* Problem statement
Each line of the data below containing "width" needs to be listed.

Stored data entries:

↓↓↓

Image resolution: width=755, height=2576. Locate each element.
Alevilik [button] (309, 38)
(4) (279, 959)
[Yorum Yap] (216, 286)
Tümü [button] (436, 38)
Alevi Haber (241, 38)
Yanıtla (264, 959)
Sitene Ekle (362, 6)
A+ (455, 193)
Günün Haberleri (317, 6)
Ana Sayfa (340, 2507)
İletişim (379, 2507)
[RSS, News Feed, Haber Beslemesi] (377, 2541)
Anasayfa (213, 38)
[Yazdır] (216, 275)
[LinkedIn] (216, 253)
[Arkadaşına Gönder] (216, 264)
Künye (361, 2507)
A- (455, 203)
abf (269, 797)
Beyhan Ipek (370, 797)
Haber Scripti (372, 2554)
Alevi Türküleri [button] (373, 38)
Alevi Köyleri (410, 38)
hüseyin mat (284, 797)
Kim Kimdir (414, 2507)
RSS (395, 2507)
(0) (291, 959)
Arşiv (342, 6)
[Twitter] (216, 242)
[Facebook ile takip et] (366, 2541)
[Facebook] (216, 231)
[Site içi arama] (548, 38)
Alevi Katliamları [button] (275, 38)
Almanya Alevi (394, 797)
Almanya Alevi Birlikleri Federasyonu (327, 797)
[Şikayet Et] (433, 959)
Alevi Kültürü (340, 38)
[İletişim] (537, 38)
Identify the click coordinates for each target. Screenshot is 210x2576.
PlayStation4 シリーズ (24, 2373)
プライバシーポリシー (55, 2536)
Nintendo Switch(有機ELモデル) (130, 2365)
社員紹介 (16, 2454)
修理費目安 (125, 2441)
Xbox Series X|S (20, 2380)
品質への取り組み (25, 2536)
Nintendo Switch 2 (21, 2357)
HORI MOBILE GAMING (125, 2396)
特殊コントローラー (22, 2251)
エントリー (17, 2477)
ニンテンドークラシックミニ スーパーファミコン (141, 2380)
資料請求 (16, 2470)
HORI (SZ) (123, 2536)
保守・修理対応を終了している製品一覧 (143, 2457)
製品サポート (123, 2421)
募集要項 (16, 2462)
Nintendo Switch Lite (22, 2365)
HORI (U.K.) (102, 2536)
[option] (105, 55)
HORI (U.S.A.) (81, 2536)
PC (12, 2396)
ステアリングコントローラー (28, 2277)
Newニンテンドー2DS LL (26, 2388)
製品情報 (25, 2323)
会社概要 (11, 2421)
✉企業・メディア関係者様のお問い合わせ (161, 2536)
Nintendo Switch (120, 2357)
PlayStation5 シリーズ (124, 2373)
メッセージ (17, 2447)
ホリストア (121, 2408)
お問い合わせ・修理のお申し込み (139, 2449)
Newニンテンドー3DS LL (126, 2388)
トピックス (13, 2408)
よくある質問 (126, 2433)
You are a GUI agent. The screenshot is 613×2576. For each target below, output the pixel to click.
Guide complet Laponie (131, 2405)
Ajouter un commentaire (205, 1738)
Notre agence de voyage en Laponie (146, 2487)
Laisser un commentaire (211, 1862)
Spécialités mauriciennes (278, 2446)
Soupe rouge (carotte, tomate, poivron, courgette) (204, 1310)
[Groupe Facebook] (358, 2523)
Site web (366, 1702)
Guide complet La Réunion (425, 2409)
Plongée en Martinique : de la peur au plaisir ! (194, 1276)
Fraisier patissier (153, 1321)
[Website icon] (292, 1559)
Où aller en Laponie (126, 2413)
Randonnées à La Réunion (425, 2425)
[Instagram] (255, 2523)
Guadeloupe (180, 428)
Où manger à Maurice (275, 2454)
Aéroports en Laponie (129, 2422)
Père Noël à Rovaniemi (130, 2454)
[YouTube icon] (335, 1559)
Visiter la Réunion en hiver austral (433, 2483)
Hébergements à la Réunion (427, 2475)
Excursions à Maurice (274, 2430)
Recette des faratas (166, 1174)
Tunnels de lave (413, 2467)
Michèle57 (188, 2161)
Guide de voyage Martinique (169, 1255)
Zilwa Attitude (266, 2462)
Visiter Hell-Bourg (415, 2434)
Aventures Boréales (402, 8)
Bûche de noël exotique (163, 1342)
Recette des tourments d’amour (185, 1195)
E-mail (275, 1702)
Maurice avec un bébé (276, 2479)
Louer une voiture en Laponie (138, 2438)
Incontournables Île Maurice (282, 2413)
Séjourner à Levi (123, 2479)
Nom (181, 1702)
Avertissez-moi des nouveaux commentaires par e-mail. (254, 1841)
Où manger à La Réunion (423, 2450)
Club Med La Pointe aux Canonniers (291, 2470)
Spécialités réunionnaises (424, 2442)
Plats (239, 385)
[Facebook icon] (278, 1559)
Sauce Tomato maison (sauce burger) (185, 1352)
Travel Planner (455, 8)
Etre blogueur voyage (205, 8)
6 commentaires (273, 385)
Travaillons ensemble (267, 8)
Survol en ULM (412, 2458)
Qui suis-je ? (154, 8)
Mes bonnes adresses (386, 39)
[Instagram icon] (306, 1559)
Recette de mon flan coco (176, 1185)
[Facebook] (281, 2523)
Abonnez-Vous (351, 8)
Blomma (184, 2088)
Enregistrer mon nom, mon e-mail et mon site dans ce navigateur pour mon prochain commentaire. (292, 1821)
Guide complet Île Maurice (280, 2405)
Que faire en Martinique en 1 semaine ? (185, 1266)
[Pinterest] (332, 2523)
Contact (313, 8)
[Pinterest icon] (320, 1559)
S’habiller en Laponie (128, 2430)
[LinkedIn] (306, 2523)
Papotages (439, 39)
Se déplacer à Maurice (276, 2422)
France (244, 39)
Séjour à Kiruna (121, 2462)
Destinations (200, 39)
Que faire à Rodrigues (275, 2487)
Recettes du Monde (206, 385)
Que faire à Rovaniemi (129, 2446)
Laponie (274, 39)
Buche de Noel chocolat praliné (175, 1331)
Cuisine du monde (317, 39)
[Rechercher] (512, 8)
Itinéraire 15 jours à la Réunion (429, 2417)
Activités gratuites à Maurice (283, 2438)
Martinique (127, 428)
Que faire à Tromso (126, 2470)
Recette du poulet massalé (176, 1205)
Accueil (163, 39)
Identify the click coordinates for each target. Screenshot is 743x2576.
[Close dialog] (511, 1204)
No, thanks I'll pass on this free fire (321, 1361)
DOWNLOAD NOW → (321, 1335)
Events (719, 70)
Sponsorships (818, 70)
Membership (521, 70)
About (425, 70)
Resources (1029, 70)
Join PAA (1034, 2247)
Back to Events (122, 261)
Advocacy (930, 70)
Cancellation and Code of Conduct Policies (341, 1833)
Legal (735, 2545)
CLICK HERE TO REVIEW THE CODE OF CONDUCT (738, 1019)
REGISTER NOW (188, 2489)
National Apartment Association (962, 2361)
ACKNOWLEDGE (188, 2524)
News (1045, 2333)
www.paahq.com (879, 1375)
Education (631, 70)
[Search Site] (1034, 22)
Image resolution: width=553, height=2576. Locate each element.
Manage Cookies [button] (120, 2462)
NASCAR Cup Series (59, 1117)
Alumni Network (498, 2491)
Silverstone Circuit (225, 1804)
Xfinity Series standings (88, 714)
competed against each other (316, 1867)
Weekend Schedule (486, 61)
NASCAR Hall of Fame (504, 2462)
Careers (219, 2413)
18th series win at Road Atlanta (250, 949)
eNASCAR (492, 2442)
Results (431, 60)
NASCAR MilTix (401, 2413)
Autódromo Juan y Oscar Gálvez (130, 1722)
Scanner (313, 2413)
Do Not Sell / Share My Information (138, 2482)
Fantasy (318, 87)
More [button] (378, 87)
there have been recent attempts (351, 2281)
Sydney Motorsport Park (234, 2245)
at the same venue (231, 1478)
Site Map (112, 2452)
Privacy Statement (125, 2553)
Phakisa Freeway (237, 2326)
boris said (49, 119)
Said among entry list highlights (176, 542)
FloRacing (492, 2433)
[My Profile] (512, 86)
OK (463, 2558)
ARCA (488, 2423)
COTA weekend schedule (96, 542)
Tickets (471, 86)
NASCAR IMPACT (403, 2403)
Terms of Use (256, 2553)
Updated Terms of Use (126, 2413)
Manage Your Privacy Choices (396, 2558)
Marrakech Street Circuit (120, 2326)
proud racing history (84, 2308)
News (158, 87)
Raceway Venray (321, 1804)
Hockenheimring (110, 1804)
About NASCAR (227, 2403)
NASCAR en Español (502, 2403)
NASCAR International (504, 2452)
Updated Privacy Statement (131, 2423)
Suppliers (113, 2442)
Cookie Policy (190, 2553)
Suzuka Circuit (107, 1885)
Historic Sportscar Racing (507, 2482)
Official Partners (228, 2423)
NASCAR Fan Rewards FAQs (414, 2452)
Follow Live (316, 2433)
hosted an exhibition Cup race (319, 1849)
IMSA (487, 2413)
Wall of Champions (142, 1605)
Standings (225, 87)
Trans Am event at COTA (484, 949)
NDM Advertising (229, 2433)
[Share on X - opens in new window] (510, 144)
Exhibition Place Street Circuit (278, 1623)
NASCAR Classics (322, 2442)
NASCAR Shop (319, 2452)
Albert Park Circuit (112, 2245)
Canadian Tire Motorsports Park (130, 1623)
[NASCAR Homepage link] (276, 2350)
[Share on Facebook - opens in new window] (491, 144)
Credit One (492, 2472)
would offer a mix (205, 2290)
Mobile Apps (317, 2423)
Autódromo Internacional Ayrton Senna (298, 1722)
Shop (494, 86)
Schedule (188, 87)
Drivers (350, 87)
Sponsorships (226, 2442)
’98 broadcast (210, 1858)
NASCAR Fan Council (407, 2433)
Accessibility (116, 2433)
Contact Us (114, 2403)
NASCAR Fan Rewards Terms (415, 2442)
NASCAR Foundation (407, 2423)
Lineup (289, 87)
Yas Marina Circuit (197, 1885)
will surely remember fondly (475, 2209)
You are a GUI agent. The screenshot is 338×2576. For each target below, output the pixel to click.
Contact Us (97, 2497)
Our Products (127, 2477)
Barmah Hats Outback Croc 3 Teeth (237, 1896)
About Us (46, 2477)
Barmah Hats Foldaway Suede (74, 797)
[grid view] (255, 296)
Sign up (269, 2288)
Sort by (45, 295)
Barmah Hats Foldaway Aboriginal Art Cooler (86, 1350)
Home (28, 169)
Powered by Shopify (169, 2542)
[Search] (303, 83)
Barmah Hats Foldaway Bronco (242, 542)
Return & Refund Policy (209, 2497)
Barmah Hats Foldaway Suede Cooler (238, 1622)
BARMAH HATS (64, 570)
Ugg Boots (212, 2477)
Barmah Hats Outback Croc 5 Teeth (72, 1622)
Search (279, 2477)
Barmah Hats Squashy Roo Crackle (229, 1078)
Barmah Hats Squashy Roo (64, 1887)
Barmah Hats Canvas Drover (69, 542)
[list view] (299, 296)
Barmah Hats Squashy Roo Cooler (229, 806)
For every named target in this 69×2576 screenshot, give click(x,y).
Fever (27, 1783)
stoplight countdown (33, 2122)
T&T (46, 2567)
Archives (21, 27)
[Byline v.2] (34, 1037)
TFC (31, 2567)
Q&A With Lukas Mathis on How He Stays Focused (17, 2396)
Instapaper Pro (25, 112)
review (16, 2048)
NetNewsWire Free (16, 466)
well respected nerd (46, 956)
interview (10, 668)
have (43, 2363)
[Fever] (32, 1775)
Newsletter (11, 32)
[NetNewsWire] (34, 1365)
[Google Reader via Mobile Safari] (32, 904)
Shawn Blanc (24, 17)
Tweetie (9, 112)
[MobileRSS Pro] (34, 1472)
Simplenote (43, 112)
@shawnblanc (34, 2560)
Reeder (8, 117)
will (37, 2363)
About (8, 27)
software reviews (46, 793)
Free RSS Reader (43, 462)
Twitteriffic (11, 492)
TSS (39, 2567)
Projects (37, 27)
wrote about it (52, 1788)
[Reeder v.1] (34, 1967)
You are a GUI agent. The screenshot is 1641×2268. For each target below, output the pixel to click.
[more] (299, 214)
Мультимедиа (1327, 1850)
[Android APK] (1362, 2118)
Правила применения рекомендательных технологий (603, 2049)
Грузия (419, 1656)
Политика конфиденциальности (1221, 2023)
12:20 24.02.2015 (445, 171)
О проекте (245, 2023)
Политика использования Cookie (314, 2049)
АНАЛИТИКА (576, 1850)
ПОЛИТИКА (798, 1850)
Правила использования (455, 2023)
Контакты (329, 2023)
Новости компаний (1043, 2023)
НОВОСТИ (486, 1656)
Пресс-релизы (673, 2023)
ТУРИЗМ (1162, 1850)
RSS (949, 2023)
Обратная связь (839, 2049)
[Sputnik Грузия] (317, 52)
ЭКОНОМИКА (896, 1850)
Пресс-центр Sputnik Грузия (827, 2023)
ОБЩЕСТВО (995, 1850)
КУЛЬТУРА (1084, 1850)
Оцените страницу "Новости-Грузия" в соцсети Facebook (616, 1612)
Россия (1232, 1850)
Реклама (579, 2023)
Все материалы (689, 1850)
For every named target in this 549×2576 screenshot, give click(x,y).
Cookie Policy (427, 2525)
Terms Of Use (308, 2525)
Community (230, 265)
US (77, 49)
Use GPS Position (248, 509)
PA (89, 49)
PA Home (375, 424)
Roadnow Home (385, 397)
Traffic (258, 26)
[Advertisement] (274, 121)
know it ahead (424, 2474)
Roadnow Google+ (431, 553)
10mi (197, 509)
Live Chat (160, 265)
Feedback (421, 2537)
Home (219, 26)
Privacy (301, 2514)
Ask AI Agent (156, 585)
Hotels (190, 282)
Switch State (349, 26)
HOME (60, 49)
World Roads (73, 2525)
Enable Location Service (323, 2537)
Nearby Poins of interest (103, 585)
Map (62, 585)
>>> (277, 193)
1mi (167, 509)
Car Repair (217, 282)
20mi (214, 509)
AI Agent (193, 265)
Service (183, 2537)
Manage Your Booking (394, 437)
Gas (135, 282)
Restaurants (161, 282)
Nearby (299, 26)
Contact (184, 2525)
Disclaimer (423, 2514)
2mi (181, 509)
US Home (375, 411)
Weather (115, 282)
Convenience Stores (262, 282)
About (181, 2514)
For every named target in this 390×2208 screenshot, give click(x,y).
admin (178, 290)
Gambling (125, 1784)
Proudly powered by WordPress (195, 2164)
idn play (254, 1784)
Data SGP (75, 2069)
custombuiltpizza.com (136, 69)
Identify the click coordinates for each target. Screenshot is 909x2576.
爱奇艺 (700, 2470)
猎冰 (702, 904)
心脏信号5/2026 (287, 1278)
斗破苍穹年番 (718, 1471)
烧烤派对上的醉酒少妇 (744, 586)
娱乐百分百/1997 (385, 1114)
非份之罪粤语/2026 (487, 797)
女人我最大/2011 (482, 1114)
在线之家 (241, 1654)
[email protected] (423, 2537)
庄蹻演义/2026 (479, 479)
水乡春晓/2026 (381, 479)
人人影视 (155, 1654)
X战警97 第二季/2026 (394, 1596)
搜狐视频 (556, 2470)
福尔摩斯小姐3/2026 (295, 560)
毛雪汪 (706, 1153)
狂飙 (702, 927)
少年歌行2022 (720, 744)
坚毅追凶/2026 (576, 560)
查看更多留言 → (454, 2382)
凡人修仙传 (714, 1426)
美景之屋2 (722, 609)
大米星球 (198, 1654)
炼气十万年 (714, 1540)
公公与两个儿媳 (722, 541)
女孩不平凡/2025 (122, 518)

↑↑↑

* Result of this exercise
Image resolution: width=755, height=2576. Locate each element.
Image resolution: width=553, height=2576. Locate each element.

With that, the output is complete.